The discussion turned serious when another colleague narrated the example of a couple who wanted to create a financial plan, and in the process of creating one, got into an heated argument that threatened to show no signs of ending anytime soon. This discussion reminded me of another incident, where a couple started the process of collecting data and after 4 hours started blaming each other for increasing credit card bills. The worst thing that happened here was that they refused to agree on goals after this argument.

These two incidents led us to think, is financial planning actually romantic? And does it harm a couple more than help them?

I have seen that financial planning compels couples to tackle issues that may be present but are never spoken about. A couple may not ever discuss issues like “How do you plan to take care of your ageing parents?” or “What do you want to do after your retirement?” The financial planning process helps them to:

1. Become self-aware about their individual expectations

2. Understand their partner’s expectations

3. Arrive at a common conclusion/ decision on how they jointly envision their life ahead.

I once met a couple who were totally unaware about each other’s financial decisions or how those decisions were impacting them. There were a lot of shocks and surprises. “Oh, groceries are so expensive?” “You give the child pocket money?” “My laziness in not packing your lunch is costing so much?” They seemed to be rediscovering their partner all over again. It also appeared that they started respecting and appreciating each other much better after the exercise.

Some people might perceive that the absence of arguments and disagreements is the indication of a strong and healthy marriage. However, the absence may also be due to the fact that the couple never actually discuss the problems at hand. Disagreements on how money is managed go a long way in the way couples deal with each other and in some cases even value each other.

When two people are together in a union like marriage, it is important that they align their dreams and goals. Often couple do not do this prior to marriage. Hence, it becomes all the more important that they do it at least now that they are married.

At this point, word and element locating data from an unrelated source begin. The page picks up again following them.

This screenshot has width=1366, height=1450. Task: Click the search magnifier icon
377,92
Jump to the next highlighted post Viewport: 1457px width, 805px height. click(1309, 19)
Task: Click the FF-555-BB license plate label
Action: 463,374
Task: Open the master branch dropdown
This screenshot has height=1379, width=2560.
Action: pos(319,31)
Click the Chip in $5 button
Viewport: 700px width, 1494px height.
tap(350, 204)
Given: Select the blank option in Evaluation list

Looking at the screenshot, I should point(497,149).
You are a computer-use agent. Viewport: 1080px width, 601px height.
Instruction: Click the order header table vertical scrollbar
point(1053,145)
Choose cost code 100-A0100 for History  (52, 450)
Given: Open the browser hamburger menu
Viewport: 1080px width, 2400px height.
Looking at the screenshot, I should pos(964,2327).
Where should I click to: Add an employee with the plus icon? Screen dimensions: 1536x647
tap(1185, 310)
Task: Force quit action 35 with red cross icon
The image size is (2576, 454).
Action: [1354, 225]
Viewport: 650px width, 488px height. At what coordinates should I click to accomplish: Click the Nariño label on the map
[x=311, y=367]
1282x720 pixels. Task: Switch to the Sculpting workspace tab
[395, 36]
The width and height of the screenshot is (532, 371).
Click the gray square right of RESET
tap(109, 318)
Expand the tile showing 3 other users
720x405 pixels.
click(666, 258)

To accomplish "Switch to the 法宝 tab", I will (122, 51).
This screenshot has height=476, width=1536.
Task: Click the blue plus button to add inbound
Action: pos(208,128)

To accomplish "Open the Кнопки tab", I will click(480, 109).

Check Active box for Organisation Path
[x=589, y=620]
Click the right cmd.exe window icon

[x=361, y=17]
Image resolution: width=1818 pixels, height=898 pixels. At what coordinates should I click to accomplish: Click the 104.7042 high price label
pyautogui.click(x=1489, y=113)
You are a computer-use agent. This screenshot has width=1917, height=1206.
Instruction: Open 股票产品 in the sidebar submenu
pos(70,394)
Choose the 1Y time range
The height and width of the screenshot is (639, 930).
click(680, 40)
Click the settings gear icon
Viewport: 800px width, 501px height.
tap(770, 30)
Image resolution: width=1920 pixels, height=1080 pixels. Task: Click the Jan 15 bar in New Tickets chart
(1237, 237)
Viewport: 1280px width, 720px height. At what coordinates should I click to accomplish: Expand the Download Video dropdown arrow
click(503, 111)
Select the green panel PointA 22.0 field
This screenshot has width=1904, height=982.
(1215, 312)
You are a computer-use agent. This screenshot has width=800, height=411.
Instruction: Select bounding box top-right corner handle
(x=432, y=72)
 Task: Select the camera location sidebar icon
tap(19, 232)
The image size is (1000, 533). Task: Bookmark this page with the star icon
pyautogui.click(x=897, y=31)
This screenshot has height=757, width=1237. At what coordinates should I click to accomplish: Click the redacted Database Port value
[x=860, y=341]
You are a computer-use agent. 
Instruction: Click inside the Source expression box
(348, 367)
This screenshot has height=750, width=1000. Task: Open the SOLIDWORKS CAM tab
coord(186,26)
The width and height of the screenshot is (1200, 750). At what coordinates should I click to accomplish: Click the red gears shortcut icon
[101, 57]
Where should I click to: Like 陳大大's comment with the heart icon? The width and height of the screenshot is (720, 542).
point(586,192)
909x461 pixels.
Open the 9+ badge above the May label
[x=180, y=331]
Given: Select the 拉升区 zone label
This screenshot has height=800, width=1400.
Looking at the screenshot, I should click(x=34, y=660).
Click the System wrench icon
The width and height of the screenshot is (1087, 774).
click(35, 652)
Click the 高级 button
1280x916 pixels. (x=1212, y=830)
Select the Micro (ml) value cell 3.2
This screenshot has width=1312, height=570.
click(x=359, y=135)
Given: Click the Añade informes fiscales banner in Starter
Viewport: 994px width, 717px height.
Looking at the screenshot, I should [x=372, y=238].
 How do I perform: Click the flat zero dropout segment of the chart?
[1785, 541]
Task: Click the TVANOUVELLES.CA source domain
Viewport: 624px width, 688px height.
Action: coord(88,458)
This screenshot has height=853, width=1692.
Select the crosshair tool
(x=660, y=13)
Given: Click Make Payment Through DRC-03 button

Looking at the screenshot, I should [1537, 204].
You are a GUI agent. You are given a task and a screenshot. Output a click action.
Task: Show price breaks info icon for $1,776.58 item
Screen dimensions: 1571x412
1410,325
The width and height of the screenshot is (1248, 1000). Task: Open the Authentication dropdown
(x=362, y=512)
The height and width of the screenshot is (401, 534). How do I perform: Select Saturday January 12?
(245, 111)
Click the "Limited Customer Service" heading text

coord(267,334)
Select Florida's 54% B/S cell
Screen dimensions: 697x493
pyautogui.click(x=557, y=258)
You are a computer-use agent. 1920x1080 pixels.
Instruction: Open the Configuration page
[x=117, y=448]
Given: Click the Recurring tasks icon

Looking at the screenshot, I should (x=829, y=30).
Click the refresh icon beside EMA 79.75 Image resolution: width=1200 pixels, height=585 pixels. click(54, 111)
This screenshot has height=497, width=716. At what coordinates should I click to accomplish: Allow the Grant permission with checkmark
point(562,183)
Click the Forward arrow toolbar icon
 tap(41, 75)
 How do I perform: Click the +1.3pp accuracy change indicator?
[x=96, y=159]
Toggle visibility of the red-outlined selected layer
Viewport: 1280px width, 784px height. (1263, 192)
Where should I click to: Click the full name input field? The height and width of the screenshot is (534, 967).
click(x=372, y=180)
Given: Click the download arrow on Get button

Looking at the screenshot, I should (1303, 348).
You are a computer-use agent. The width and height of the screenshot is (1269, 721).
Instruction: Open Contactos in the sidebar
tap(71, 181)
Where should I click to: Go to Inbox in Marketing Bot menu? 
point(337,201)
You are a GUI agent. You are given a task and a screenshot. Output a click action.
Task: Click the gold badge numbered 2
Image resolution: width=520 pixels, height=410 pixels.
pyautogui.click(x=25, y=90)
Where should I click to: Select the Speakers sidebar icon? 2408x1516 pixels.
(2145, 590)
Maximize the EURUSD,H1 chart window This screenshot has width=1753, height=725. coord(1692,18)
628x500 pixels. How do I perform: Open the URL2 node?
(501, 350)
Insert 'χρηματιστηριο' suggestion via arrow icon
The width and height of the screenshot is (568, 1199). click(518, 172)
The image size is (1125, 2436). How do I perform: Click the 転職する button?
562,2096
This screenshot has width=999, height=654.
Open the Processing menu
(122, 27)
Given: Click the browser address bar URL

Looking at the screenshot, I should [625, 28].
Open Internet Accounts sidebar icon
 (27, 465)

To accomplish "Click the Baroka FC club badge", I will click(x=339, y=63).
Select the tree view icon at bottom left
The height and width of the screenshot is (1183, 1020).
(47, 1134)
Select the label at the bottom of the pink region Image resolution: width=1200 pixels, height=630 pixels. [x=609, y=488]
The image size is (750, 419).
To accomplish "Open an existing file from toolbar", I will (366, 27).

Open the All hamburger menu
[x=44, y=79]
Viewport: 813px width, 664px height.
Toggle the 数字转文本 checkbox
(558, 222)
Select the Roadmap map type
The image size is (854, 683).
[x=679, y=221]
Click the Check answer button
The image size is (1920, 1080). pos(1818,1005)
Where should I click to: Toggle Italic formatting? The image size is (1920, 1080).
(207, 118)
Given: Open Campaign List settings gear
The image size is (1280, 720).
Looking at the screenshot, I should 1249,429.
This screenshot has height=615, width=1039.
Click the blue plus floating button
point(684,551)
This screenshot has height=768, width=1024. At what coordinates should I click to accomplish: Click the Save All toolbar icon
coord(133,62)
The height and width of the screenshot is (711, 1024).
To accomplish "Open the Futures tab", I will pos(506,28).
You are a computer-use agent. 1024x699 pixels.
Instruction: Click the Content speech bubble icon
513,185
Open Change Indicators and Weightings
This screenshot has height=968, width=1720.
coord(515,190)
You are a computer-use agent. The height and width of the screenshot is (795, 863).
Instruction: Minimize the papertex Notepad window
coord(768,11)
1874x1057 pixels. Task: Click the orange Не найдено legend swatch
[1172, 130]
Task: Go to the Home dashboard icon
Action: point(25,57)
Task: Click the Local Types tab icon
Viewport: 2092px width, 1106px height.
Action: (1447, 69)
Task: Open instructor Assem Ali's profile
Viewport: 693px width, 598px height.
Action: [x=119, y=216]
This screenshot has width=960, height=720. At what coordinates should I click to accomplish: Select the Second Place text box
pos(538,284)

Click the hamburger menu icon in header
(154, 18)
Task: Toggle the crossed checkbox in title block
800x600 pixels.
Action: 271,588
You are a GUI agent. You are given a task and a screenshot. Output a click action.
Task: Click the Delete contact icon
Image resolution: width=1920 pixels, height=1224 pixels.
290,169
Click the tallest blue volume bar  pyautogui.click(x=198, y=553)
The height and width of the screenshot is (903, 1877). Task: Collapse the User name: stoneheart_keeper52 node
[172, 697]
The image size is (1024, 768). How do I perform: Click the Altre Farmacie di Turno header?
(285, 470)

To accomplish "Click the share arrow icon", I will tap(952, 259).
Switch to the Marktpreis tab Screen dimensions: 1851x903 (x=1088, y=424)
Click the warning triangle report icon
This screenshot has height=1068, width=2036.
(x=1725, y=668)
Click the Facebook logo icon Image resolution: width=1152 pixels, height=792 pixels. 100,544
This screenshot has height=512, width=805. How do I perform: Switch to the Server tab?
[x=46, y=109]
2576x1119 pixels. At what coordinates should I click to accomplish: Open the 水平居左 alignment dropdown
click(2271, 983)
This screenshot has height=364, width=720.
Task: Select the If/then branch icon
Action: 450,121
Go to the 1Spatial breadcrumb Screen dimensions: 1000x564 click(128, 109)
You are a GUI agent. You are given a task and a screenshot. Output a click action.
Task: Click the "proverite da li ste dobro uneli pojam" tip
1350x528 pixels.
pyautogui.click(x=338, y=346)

It is always advisable for young couples to start financial planning before they get married. When two people plan to live together for a long time, it’s important that each of them understands their spouse’s perception about money.

Getting in touch with one’s deepest concerns, sharing it openly with the spouse, dreaming of a happy and secure future, looking forward to growing old together in each other’s arms – sounds so romantic.

Financial planning is one of the best things anybody could do. If you didn’t do it this Valentine’s Day, then do it now. After all the season of love doesn’t have to be restricted to one day,right?